Through my help with VoteReport.in I have been diving much more into supporting and deploying the Ushahidi platform as part the front-end for user contributed reports. Ushahidi itself started out as a quick mashup a year ago and since then has blossomed into a much fuller platform that is being utilized in dozens of initiatives and projects.
Each of these projects evolves the platform, adding new customization capabilities, more input types, browser support, and more. These modifications may be happening in rapid succession without the main Ushahidi development team even being aware of these changes. And the system may even be running in a remote area with little connectivity.
Traditionally, this has meant that a deployment would download a copy of the current release version, or maybe a development snapshot if there was some emminent new feature that was very useful, and then go off, make modifications – probably on a live server, and maybe email these changes back way after the event in hopes that some of the changes are accepted back into the platform. Updates to the main code base wouldn’t be easily applied to these heavily modified derivatives – so essentially every deploy is a fork of the code.
How Git can save the day
Fortunately, Ushahidi chose Git as the code repository server, although the installation instructions still suggest that you download the code. Git is meant to support just this kind of distributed workflow and collaboration.

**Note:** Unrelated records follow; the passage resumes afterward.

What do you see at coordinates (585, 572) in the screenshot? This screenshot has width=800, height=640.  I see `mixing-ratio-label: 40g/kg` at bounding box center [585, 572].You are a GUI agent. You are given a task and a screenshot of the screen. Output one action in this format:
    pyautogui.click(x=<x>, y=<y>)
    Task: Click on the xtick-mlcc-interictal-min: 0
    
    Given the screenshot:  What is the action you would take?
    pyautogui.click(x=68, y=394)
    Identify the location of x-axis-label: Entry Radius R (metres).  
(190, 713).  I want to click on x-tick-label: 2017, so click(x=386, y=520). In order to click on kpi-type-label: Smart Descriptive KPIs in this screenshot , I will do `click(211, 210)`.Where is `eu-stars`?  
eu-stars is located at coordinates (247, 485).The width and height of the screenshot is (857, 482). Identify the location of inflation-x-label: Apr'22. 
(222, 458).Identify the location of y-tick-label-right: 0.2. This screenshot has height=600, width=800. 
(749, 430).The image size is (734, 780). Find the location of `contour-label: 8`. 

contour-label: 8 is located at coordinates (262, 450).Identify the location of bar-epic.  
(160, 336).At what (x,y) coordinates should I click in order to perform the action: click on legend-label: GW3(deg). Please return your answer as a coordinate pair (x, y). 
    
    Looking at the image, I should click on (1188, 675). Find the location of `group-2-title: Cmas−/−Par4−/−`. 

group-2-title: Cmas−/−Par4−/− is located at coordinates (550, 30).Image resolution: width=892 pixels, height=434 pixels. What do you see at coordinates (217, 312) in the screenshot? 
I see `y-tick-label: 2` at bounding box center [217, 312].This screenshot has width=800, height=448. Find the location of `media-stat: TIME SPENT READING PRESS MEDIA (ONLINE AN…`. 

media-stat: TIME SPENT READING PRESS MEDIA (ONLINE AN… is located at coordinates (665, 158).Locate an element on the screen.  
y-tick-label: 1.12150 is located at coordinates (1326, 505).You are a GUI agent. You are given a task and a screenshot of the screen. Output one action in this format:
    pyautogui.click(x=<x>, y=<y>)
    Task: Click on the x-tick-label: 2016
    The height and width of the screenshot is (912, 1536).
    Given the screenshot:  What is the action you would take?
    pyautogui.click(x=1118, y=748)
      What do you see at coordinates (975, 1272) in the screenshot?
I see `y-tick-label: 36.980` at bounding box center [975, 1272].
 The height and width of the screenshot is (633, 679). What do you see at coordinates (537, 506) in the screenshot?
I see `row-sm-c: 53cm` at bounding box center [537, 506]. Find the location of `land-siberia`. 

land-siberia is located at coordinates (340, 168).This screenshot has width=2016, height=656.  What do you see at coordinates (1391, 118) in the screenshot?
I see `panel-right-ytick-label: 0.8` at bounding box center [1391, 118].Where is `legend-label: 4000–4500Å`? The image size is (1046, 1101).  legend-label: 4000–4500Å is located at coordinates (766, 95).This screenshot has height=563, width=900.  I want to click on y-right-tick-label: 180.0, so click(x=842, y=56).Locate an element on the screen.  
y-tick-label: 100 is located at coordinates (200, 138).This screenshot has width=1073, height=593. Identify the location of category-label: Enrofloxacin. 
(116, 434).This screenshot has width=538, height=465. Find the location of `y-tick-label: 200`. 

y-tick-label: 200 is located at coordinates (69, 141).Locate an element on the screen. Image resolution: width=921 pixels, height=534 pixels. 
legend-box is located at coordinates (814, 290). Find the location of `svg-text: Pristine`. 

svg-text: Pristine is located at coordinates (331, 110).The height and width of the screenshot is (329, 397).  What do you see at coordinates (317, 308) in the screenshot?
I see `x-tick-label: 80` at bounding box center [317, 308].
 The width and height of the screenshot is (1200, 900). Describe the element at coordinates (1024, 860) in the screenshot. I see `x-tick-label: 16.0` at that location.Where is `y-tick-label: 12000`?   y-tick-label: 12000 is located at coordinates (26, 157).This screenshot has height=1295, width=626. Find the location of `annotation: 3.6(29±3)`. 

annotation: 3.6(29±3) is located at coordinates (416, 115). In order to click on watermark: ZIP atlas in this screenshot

If you’re not familiar with Git, I highly recommend checking out Git Internals. But to summarize, it is a versioning control system that is fast, efficient, has local indexes (stored in a local .git directory) and can reference any number of remote indexes to share commits, branches, and files. Where in traditional systems there is an ‘official’ host repository – in Git all repositories are equal and can quickly connect and syncronize.
What this means in a system like Usahidi is that any deployment would first just get a local clone of the official Ushahidi repository to their local system and setup and get running. If they make changes to this code they can just do a commit into their local index. In order to share this code with other developers on this same deployment they could just provide them with the Git link to this repository, or make a branch and add a deployment specific “remote” index that multiple developers could all push into.
Along the way as new code is released in the Ushahidi repository, these deployments could merge in these changes to their local branches without losing their local modifications. And conversely, local modifications could be merged and pushed back into the Ushahidi master index very easily.
Now lets think about some really powerful uses of the Git architecture. Since the entire index is stored locally in a .git folder – it is easy to put an Ushahidi deploy on a USB stick or archived folder, send it around, make modifications in the field and continue to commit these changes to a local repository even while offline. Then when connectivity is restored, or the USB stick can be brought back to a networked computer, the modifications that had been made, and tracked, could be pushed back to a deployment or Ushahidi instance.
And with arbitrary remote indexes – individual deployments could share code and modifications between themselves without having to go through an Ushahidi instance. Local networks around an incident, culture, language, or feature set could easily collaborate and iterate the code. Imagine if in Gaza, the Al Jazeera instance could have shared code to other local organizations running similar systems.
I think there are even more potential applications of Git to distributed architectures that would be useful for document and database sharing that occur in fast paced situations. However, Git itself will have to work on some of the usability and interface design issues that make it a difficult tool for novice users.